Entries supplied
====
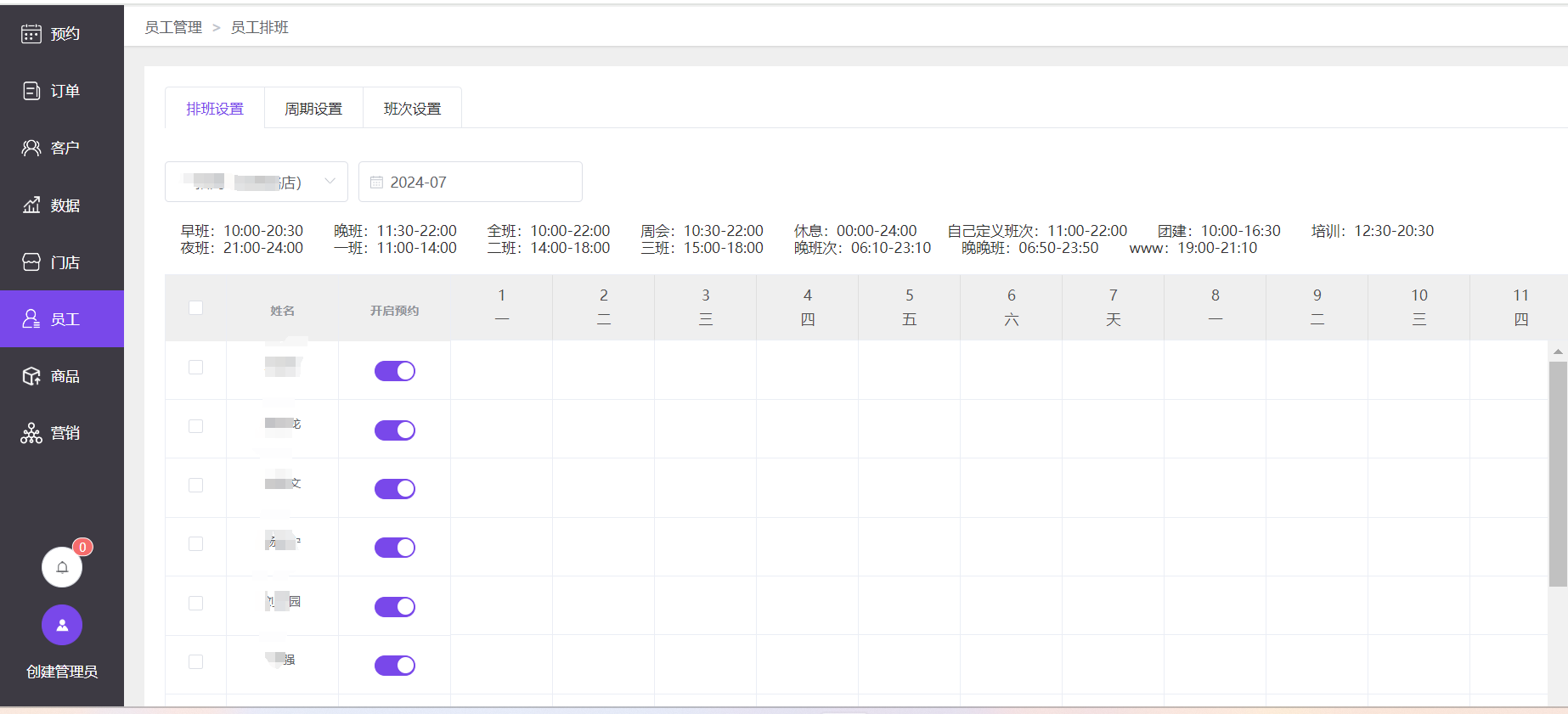Click the 创建管理员 button
The width and height of the screenshot is (1568, 714).
(62, 672)
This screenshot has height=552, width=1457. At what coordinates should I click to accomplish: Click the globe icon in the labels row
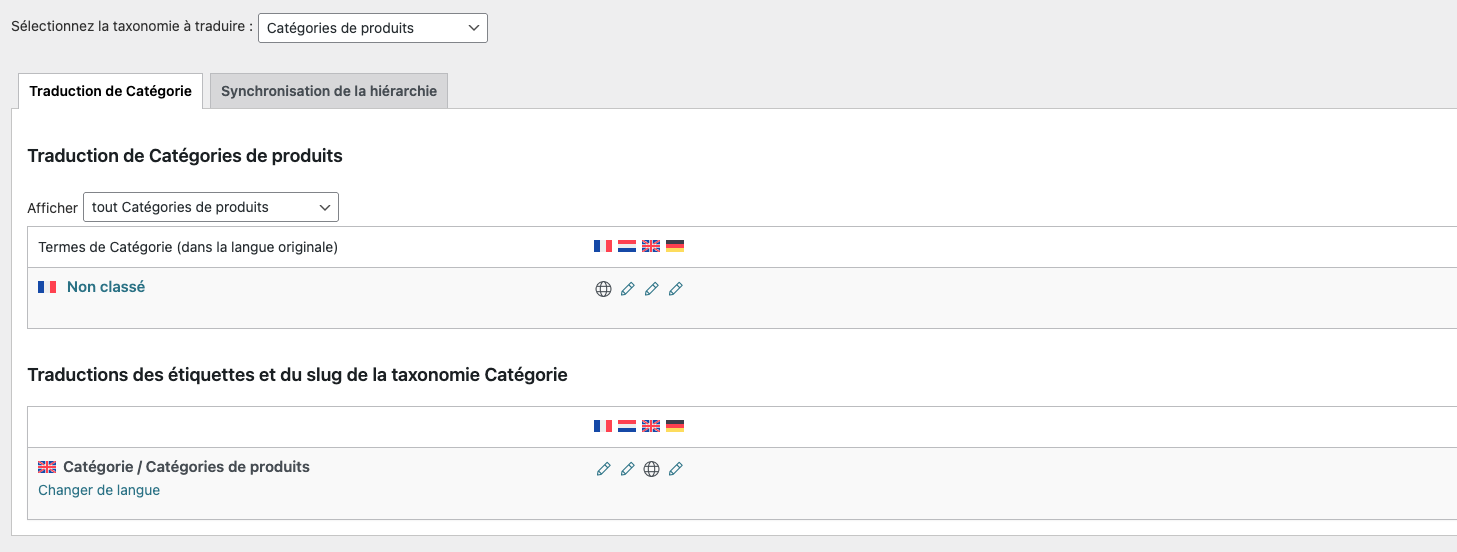pos(651,469)
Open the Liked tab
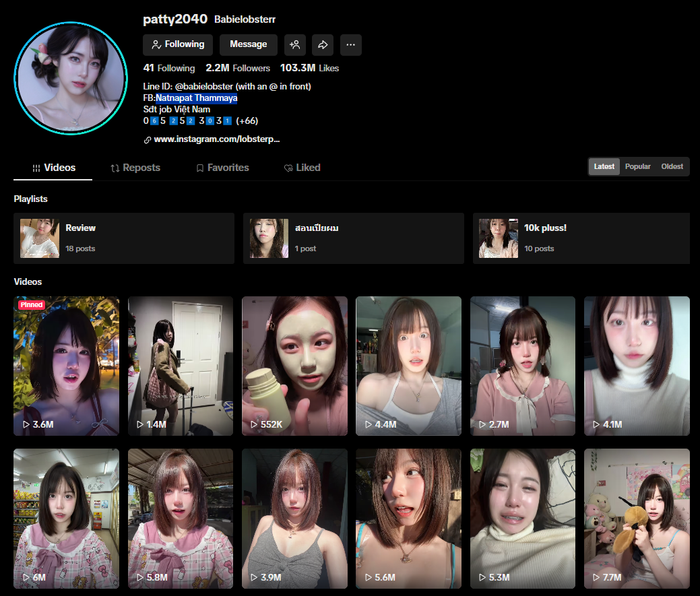700x596 pixels. (302, 168)
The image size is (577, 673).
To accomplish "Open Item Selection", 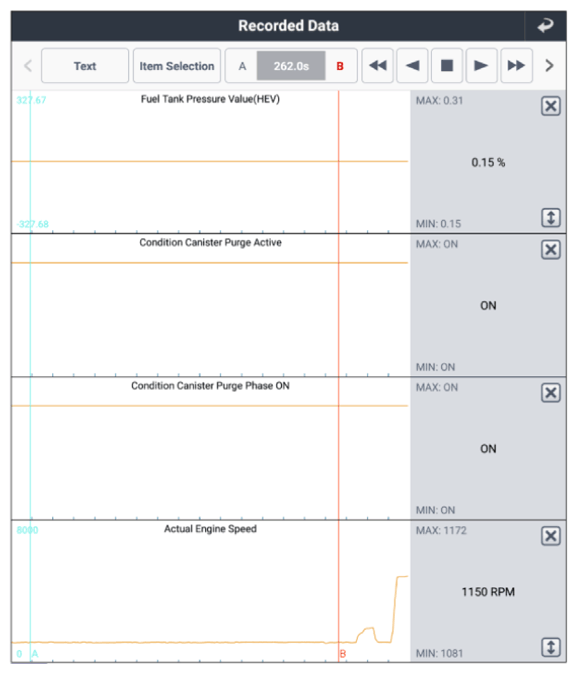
====
Task prompt
From the line that includes "The image size is (577, 673)." on down to the last line of the entries above, set down each line exactly, leaving out the pictures.

Problem solution
The image size is (577, 673).
To accomplish "Open Item Selection", 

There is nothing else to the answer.